Search for and view individual journals
Scholarly articles may provide access to data used in the creation of the article. This data can often be found on the journals website or in data repositories such as Harvard Dataverse.
These databases contain scholarly (peer-reviewed) and popular articles, reports, and grey literature from publication in the legal and political science disciplines. Since they are discipline-specific, there is often a lot of authoritative and well cited information on the topic. However, the peer-review process takes time. You also need to be mindful of what type of source you have retrieved - policy papers, reports, and grey literature should be evaluated carefully.
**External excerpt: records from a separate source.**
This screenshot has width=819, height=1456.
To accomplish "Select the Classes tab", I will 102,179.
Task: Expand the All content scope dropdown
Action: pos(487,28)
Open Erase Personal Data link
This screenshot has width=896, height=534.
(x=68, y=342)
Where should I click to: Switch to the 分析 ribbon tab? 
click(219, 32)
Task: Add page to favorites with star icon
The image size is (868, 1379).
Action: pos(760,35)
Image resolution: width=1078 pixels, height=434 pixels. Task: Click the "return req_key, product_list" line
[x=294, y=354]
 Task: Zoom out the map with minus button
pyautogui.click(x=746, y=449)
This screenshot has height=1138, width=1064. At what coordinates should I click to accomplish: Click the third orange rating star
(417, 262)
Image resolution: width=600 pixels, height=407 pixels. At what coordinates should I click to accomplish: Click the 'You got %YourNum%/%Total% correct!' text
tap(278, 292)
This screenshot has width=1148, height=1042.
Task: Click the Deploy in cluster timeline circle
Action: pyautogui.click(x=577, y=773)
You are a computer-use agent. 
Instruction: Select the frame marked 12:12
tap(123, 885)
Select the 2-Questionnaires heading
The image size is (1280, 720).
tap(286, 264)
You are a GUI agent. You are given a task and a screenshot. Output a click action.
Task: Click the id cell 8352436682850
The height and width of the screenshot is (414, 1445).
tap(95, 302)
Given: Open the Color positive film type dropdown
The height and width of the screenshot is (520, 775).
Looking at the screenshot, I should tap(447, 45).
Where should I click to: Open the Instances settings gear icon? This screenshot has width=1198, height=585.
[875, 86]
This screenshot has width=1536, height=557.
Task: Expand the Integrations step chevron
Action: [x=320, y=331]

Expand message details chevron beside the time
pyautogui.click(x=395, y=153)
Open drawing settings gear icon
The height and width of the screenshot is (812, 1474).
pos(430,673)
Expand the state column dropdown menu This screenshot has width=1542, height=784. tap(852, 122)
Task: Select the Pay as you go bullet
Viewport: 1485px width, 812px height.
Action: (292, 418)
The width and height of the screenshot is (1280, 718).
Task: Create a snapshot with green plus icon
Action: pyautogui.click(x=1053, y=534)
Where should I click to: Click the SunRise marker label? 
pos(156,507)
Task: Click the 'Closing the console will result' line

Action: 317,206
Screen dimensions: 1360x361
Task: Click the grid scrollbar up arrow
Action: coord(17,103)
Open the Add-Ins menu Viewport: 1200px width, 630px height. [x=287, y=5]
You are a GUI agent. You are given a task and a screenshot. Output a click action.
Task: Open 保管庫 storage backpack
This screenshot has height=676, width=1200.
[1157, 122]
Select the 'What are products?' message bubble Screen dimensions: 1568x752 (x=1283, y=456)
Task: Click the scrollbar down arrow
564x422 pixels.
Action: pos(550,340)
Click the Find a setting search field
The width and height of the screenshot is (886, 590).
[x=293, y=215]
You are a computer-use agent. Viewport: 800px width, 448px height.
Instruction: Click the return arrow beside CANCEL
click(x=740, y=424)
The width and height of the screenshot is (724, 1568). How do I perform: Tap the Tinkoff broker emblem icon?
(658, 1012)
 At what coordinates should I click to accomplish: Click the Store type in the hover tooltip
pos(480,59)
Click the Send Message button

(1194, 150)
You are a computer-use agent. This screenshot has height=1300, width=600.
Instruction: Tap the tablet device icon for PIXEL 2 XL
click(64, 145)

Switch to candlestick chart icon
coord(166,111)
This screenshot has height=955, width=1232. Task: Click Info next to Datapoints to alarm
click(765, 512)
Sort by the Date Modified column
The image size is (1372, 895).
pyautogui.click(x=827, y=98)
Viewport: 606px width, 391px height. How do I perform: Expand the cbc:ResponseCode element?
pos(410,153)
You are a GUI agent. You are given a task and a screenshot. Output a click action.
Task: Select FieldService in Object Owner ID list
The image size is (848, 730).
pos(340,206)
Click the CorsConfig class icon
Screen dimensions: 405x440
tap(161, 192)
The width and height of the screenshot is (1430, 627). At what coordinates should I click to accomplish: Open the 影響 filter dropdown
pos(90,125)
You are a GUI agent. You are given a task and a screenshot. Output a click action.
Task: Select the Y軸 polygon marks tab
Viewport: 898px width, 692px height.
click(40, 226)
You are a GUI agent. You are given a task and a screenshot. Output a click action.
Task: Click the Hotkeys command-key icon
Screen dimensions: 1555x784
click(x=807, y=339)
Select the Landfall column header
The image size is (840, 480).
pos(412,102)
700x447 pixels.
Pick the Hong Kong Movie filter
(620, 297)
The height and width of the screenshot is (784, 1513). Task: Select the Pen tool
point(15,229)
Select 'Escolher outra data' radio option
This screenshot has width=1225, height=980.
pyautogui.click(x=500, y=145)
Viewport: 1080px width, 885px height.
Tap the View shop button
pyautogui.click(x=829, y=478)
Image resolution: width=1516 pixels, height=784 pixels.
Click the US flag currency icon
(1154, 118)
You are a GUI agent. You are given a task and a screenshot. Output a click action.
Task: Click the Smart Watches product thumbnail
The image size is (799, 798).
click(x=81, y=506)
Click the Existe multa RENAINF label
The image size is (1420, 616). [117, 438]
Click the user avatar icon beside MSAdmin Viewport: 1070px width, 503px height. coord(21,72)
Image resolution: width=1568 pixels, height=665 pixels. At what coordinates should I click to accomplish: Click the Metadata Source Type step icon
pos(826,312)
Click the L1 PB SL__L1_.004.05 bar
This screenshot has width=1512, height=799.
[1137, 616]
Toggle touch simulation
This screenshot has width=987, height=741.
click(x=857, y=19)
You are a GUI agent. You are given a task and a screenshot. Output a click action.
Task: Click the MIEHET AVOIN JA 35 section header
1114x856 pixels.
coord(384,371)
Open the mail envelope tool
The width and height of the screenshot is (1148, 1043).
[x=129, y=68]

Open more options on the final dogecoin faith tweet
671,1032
Law reviews or law journals are the primary forum for legal and policy scholarship in the U.S. academic legal community.
Sometimes topics we are discussing are not contained to one specific discipline. In this case you will want to use a database that contains articles from the sciences, social sciences, and arts & humanities. They are a great way to see who is talking about your topic and to expand your research.
JSTOR provides access to more than 12 million academic journal articles, books, primary sources, and high-quality images. It has an archive of more than 1,000 scholarly, interdisciplinary journals, with full coverage for all but the most current 3-5 years. Images are contributed by universities, museums, and community and private collections. JSTOR is full-text searchable, offers search term highlighting, and is interlinked by millions of citations and references.